Si je me souviens de cet épisode de mon enfance aujourd’hui, c’est parce que depuis j’ai eu plusieurs fois l’occasion de me confronter à la religion. Celle qui m’a été imposée vers l’âge de sept mois, celles d’amis, de connaissances, de proches, celles que j’ai étudiées à l’école (les trois grandes religions monothéistes principalement), celles qui ont été à la mode en même temps que l’avènement du macrobiotique ou l’arrivée du tofu dans les étals des épiceries fines parisiennes, celles dont les journaux parlent régulièrement en des termes plus ou moins objectifs (si j’en crois les unes successives des Express, Le Point ou Valeurs Actuelles)… Pour arriver seul à la conclusion (bien des années plus tard, vers la mi-janvier 2015 pour être précis) qu’aucune religion au monde ne devra jamais me dicter ma conduite, ce que je dois penser ou ne pas penser, dire ou ne pas dire, faire ou ne pas faire, manger ou ne pas manger…
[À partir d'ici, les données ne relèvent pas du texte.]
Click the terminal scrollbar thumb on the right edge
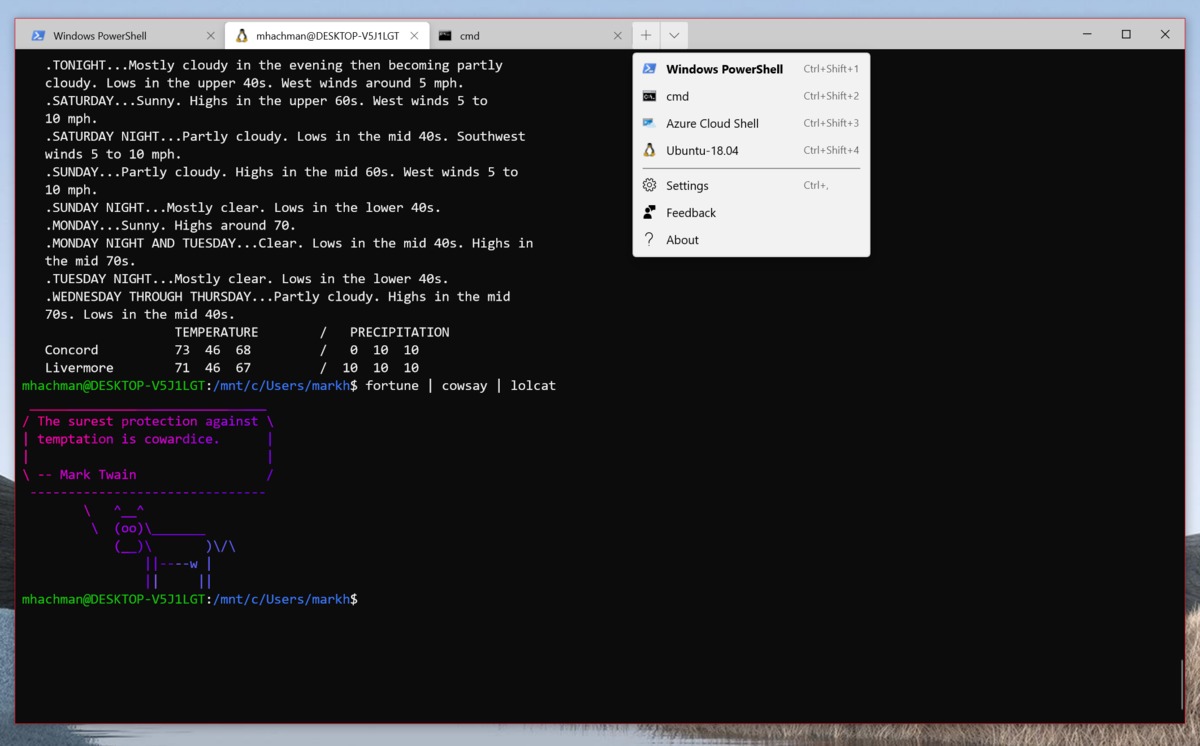The image size is (1200, 746). pyautogui.click(x=1181, y=684)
Aucun dieu (toujours en minuscule) ne sera assez puissant pour m’ôter mon libre arbitre et le remplacer par un dogme quel qu’il soit (serait-il pacifique que ça ne changerait rien). Il en va de même avec les opinions politiques : aucun parti, homme ou femme politique ne sera jamais assez convaincant pour me lobotomiser le cervelet, pour me rendre idolâtre (ou me donner des consignes de vote à respecter sans broncher) au point d’aller mettre dans une urne un bulletin que je n’aurais pas choisi seul.
La religion, les croyances politiques, les idéologies de toutes sortes doivent être questionnées en permanence. On ne peut, on ne doit pas se contenter de paroles qui ne seraient pas soumises au doute. Nul ne détient la vérité. Chacun ne possède que sa vision du monde. Vision biaisée qui plus est si elle est le fruit d’une croyance doctrinaire, d’une pensée officielle. Et il ne sera jamais acceptable de devoir sacrifier son raisonnement personnel au profit de celui d’un autre. Ou pire, il ne faut jamais accepter de se voir imposer une doctrine par la force, par le terrorisme, par la coercition, la menace, la peur, la guerre, la violence…
Pour les victimes parisiennes, du Bataclan, dans les rues, au stade de France, aux terrasses des cafés. Pour ne pas les oublier, ne pas renoncer.
Jamais.
Quant à ma fille, pour être sûr qu’elle comprenne sans avoir besoin de développer, je vais faire simple et lui dire qu’un terrorisse c’est rien qu’un bolosse.